# EXCERPT PROVIDED
Defendant–Appellant John K. Iopa (Iopa) appeals from the Judgment of Conviction and Sentence entered on October 28, 2010 by the Circuit Court of the Third Circuit (circuit court) convicting him of one count of Robbery in the First Degree in violation of Hawaii Revised Statutes (HRS) § 708–840(1)(b) (Supp.2012), and/or § 702–221(2)(c) (1993 Repl.) and/or § 702–222(1) (1993 Repl.).

The Honorable Glenn S. Hara presided. By order of the circuit court, Iopa's sentence has been stayed pending this appeal.

.HRS § 708–840(1)(b) states, in relevant part:
§ 708–840 Robbery in the first degree. (1) A person commits the offense of robbery in the first degree if, in the course of committing theft or non-consensual taking of a motor vehicle:
...
(b) The person is armed with a dangerous instrument and:
(i) The person uses force against the person of anyone present with intent to overcome that person's physical resistance or physical power of resistance; or
(ii) The person threatens the imminent use of force against the person of anyone present with intent to compel acquiescence to the taking of or escaping with the property[.]

.HRS § 702–221(2)(c) (1993 Repl.) states, in relevant part:
§ 702–221 Liability for conduct of another ...


(2) A person is legally accountable for the conduct of another person when:
...


(c) He is an accomplice of such other person in the commission of the offense.

.HRS § 702–222(1) (1993 Repl.) states, in relevant part:
§ 702–222 Liability for conduct of another; complicity. A person is an accomplice of another person in the commission of an offense if:
(1) With the intention of promoting or facilitating the commission of the offense, the person:
(a) Solicits the other person to commit it; or
(b) Aids or agrees or attempts to aid the other person in planning or committing it; or
(c) Having a legal duty to prevent the commission of the offense, fails to make reasonable effort so to do[.]

On appeal, Iopa challenges his conviction by raising the following points of error: (1) he was denied his due process rights because the pre-trial identifications of him were tainted by suggestiveness; (2) he was denied his due process rights because the State failed to present clearly exculpatory evidence to the grand jury; (3) he was denied his right to due process and equal protection of the laws because the circuit court failed to enumerate each element of the substantive jury instruction as to conduct, result of conduct, and attendant circumstances; and (4) the circuit court erred in denying his motion for judgment of acquittal.

# SET EXERCISE A
Would you print the part of the opinion excerpt above starting with "On appeal, Iopa" and going on through "judgment of acquittal."?
# SET EXERCISE B
Can you condense the paragraph of the opinion excerpt above that begins "On appeal, Iopa challenges" into a short list of its points?

# GIVEN MATERIAL
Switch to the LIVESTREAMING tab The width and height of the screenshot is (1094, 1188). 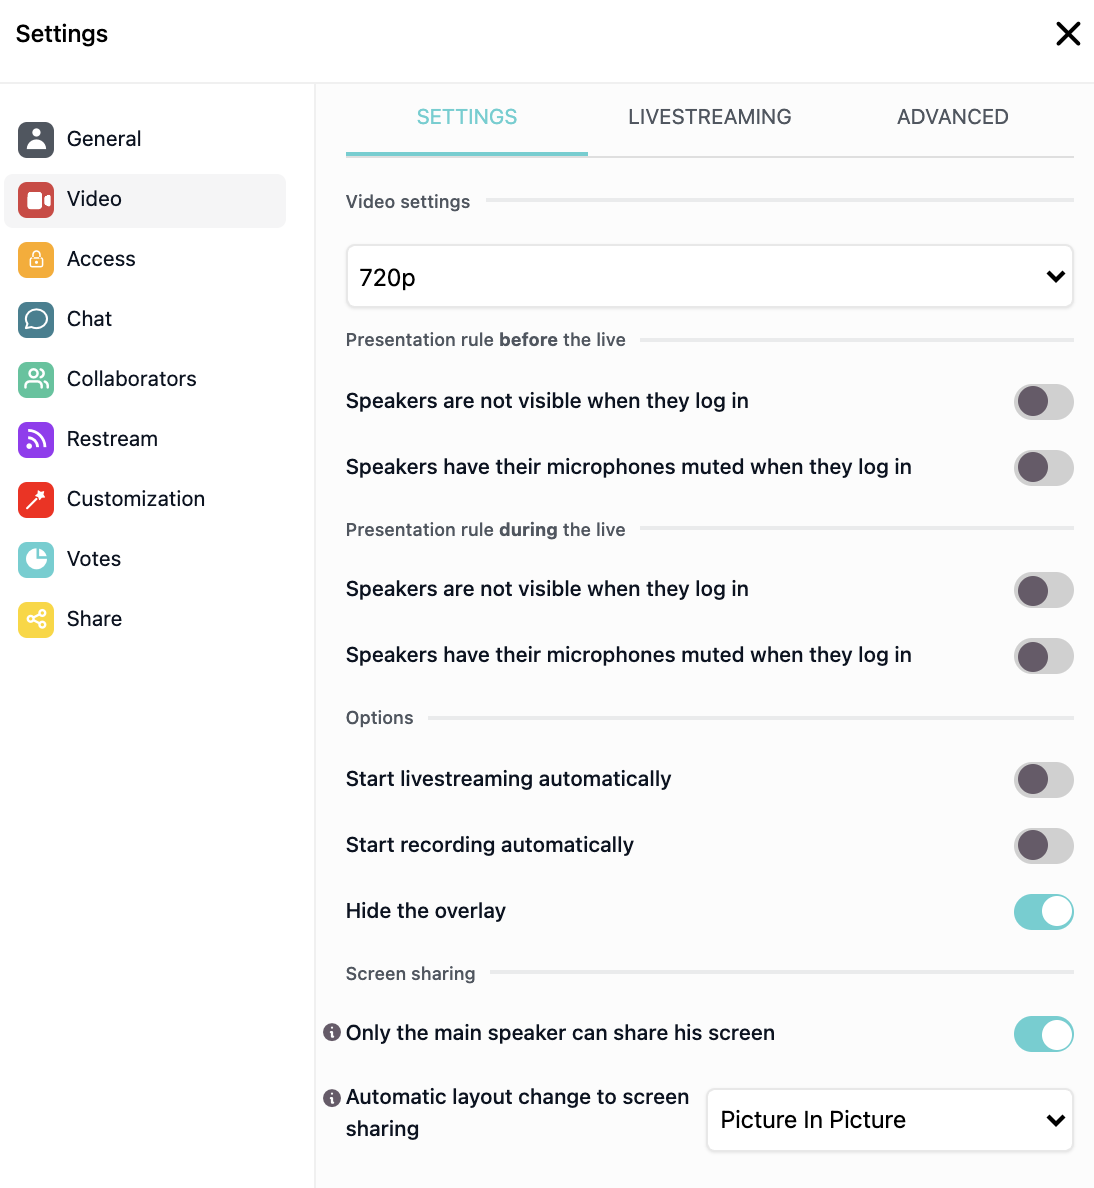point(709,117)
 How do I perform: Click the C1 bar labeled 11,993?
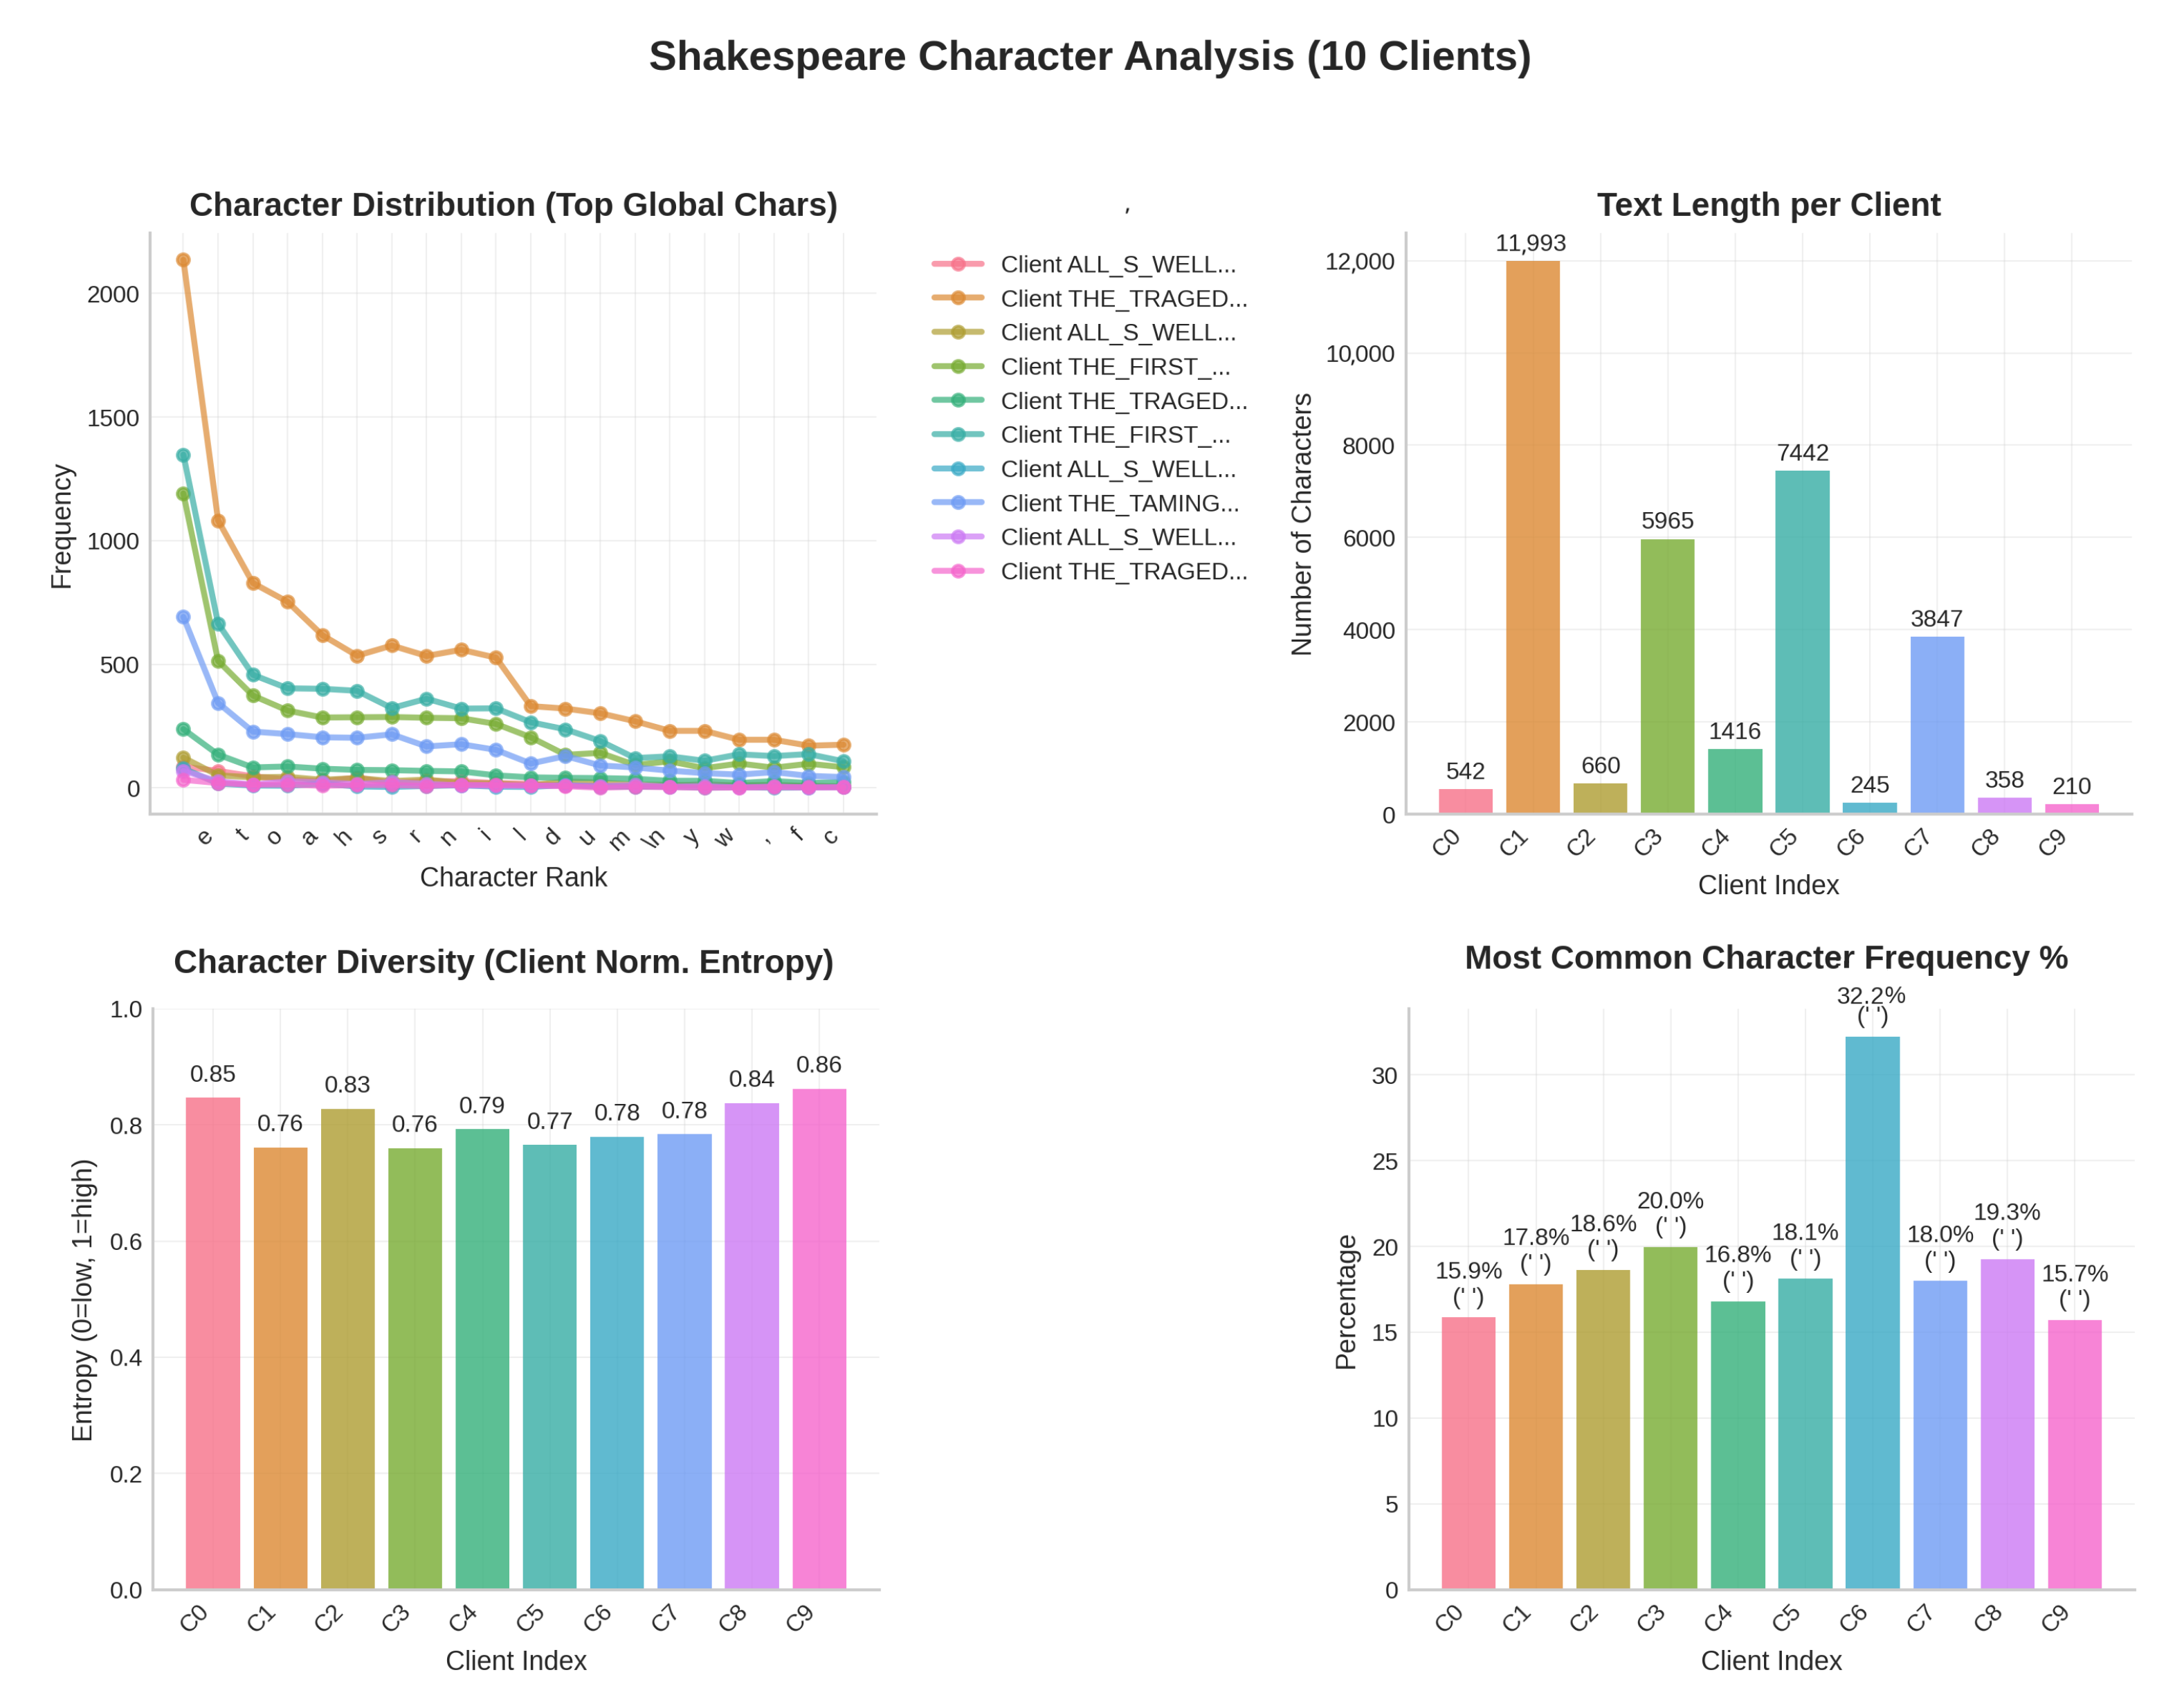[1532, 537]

# COMPLETE OUTPUT A
On appeal, Iopa challenges his conviction by raising the following points of error: (1) he was denied his due process rights because the pre-trial identifications of him were tainted by suggestiveness; (2) he was denied his due process rights because the State failed to present clearly exculpatory evidence to the grand jury; (3) he was denied his right to due process and equal protection of the laws because the circuit court failed to enumerate each element of the substantive jury instruction as to conduct, result of conduct, and attendant circumstances; and (4) the circuit court erred in denying his motion for judgment of acquittal.

# COMPLETE OUTPUT B
Iopa's points of error on appeal:
- The pre-trial identifications of him were tainted by suggestiveness, denying him due process.
- The State failed to present clearly exculpatory evidence to the grand jury, denying him due process.
- The circuit court did not enumerate each element of the substantive jury instruction as to conduct, result of conduct, and attendant circumstances, denying him due process and equal protection.
- The circuit court erred in denying his motion for judgment of acquittal.